No other case more succinctly put the point across than Iron & Steelwares Ltd versus C.W. Martyr & Company where the East Africa Court of Appeal stated: "Procedural rules are intended to serve as the handmaidens of justice, not to defeat it."
Rules of procedure, therefore, should, as the Court of Appeal again held in Bhag Bhari versus Mehdi Khan, be seen as mere facilitators of the means towards which the end of adjudicating on the substantive issues is arrived at. The poor litigant often is mesmerised that an obvious fact or matter well known to him, and the world at large, cannot be seen or accepted by the Court, to the detriment of the party. All this leaves a bitter feeling not of justice but injustice.
How true is the Persian proverb that says "Injustice all round is justice"?

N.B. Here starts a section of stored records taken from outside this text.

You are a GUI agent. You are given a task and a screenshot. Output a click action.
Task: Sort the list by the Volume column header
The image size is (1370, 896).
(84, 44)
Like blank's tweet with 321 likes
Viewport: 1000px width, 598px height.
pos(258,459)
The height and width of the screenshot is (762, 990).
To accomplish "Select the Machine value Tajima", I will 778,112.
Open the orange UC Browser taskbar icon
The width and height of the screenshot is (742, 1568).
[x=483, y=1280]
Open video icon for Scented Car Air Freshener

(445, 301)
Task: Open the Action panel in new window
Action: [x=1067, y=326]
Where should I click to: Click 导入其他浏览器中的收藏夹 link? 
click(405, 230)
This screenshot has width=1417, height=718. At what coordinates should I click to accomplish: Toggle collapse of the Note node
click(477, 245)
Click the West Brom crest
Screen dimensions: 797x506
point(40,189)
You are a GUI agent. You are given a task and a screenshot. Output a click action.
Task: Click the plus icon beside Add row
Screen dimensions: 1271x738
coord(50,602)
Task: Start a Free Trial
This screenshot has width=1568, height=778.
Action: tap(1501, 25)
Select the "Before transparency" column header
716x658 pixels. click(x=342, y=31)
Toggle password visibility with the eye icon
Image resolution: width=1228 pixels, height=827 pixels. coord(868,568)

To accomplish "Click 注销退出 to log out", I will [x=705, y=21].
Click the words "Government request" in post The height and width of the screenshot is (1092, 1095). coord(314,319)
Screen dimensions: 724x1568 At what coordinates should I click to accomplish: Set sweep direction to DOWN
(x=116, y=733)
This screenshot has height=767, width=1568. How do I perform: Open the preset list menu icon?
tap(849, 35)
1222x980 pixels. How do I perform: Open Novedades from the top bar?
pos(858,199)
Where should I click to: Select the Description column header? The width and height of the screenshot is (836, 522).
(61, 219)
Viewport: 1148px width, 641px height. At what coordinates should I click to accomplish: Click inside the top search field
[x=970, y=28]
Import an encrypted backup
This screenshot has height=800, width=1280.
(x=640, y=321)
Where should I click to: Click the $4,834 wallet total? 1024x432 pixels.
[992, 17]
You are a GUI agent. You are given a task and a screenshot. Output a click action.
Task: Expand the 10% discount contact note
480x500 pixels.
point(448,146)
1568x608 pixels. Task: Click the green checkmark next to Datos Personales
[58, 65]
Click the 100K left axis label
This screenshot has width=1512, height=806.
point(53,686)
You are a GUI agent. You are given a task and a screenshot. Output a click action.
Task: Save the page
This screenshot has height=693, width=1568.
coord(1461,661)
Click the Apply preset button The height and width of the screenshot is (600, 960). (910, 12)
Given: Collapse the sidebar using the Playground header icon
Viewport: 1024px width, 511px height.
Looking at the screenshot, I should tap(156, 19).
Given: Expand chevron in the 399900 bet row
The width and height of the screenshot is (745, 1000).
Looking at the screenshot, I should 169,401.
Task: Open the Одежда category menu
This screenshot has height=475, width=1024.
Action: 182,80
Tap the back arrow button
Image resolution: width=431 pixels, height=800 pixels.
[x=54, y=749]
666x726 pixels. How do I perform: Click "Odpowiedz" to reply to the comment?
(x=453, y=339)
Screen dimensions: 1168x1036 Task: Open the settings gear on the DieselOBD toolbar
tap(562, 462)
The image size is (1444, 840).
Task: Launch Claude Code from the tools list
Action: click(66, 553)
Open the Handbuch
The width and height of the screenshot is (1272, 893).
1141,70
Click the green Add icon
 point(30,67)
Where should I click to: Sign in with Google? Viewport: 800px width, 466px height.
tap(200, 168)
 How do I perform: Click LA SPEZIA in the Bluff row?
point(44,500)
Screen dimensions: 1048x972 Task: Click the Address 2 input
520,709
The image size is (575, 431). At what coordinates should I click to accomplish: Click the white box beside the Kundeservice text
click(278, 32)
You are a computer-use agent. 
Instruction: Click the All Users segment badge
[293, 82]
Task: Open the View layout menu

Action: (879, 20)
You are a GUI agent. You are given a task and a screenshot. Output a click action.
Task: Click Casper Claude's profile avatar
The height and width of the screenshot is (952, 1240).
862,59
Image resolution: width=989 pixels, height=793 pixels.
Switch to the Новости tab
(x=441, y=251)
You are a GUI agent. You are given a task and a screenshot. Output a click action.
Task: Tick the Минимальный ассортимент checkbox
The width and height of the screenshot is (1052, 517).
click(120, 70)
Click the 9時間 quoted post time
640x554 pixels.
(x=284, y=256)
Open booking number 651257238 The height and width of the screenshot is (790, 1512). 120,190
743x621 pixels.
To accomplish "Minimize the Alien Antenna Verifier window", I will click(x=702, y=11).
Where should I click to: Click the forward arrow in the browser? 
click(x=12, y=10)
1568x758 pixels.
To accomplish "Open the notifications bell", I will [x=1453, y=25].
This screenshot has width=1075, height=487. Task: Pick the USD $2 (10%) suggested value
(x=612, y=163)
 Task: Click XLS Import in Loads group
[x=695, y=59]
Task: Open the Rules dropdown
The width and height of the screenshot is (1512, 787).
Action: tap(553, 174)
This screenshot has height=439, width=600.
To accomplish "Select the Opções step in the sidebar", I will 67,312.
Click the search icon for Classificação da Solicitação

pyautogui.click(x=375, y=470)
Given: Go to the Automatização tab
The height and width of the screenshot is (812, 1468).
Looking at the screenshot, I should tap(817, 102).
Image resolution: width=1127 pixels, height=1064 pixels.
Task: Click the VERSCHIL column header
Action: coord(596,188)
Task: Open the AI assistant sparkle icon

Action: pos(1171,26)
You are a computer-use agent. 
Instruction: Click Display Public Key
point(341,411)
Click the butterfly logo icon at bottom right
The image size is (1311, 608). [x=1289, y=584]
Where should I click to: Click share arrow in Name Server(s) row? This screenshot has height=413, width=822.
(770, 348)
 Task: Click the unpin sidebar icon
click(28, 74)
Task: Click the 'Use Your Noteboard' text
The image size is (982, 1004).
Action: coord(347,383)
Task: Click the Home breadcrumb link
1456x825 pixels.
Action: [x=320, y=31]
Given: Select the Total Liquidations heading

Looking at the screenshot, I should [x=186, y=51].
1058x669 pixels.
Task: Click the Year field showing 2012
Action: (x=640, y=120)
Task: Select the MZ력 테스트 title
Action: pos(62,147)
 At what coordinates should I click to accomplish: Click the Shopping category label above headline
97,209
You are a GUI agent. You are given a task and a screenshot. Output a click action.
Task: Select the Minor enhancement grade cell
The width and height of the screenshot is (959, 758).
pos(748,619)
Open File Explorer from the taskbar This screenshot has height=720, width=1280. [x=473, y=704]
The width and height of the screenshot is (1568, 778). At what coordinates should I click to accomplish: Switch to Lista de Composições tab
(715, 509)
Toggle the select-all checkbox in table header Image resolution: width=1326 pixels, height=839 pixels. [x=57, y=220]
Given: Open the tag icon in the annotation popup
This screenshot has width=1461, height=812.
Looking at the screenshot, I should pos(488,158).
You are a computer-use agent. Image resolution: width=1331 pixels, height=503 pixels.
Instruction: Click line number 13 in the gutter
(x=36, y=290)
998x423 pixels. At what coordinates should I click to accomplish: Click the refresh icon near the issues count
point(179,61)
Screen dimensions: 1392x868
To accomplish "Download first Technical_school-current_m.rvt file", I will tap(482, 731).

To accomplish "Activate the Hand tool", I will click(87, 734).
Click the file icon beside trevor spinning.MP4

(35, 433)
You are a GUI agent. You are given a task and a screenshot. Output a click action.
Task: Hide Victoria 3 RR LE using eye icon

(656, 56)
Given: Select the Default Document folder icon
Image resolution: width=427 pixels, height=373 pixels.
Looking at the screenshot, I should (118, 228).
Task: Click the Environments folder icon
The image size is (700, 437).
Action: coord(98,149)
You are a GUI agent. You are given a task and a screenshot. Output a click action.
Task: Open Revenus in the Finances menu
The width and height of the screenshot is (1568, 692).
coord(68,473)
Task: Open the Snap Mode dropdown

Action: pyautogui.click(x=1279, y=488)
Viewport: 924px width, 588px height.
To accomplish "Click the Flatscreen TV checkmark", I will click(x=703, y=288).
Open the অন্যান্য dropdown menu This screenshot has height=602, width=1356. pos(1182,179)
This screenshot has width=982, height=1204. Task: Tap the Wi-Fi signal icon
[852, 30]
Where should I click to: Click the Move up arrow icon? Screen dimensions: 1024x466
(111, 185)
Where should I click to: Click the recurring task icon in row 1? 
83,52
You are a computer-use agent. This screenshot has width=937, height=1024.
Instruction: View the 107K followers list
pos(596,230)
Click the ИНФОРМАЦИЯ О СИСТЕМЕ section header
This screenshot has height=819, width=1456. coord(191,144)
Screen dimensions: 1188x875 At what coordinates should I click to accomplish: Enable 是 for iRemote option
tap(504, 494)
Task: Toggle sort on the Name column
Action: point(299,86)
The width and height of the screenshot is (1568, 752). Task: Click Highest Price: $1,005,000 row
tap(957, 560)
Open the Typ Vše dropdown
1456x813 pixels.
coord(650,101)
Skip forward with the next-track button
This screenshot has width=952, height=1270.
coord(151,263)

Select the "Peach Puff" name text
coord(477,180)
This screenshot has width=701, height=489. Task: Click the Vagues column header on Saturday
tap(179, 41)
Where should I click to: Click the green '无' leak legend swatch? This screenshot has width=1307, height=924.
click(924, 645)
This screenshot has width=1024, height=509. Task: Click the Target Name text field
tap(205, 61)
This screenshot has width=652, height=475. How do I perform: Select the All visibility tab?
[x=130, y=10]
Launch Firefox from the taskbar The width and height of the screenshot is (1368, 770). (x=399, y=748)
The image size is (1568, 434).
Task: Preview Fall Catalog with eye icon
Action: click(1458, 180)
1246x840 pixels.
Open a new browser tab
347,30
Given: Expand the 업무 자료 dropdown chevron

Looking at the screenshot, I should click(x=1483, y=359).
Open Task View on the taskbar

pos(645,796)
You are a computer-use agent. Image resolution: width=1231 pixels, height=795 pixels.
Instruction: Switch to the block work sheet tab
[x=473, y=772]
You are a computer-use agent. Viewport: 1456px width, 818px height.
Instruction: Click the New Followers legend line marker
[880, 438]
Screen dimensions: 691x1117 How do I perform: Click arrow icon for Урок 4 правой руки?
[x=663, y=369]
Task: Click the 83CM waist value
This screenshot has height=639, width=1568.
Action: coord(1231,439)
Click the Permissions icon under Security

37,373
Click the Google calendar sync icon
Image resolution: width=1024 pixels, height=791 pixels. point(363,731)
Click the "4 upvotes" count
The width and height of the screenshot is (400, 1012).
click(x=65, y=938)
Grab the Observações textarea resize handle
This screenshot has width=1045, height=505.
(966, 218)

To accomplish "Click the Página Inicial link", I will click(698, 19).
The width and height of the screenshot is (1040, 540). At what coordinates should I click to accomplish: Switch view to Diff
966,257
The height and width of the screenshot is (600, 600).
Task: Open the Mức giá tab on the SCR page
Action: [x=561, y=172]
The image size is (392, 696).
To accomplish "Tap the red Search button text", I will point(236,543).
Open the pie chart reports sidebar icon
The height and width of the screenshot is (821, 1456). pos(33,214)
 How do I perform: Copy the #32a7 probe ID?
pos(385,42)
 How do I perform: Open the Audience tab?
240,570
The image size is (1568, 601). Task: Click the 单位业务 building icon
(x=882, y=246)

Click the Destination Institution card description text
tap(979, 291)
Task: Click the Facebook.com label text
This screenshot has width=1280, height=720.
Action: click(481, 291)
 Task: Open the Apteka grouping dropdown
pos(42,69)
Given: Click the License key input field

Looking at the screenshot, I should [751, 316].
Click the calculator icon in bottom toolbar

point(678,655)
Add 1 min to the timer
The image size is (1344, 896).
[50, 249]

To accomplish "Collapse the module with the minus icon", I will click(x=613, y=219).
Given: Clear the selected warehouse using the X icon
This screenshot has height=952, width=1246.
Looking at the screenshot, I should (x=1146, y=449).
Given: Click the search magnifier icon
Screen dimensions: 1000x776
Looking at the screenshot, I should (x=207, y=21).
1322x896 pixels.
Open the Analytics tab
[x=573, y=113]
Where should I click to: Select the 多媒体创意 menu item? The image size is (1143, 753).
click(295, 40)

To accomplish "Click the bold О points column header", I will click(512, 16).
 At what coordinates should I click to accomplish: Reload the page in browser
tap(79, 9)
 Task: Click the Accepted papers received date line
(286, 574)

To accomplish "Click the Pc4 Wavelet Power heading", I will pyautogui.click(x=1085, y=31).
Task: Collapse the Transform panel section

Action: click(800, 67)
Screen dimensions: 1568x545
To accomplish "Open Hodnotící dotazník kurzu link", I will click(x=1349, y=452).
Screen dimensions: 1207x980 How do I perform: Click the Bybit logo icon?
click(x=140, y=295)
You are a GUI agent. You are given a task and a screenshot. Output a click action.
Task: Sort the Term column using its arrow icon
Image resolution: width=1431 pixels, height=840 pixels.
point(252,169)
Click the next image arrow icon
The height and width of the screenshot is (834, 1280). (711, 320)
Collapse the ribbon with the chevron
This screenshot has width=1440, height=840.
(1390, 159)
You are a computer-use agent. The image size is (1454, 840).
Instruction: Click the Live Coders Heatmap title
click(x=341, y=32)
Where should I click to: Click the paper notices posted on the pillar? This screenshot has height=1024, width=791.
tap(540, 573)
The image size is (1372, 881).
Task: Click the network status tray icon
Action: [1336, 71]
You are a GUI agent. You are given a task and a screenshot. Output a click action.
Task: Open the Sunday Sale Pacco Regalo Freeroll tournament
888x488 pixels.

The Harmonised Draft Constitution in its Article 197 (2) attempts to address the matter by providing that "Justice shall be administered without undue regard to technicalities". Treatises and even books may well be written on this seemingly insignificant and harmless clause and lawyers will have a field day by introducing this constitutional intervention in every matter. Rules of procedures and evidence may be at risk of being relegated to insignificance.
Will all the new changes and proposed constitutional provisions put to rest the time wasting and what judicial officers perceive as unnecessary objections, to an end or will it further increase "technical" objections? It remains to be seen.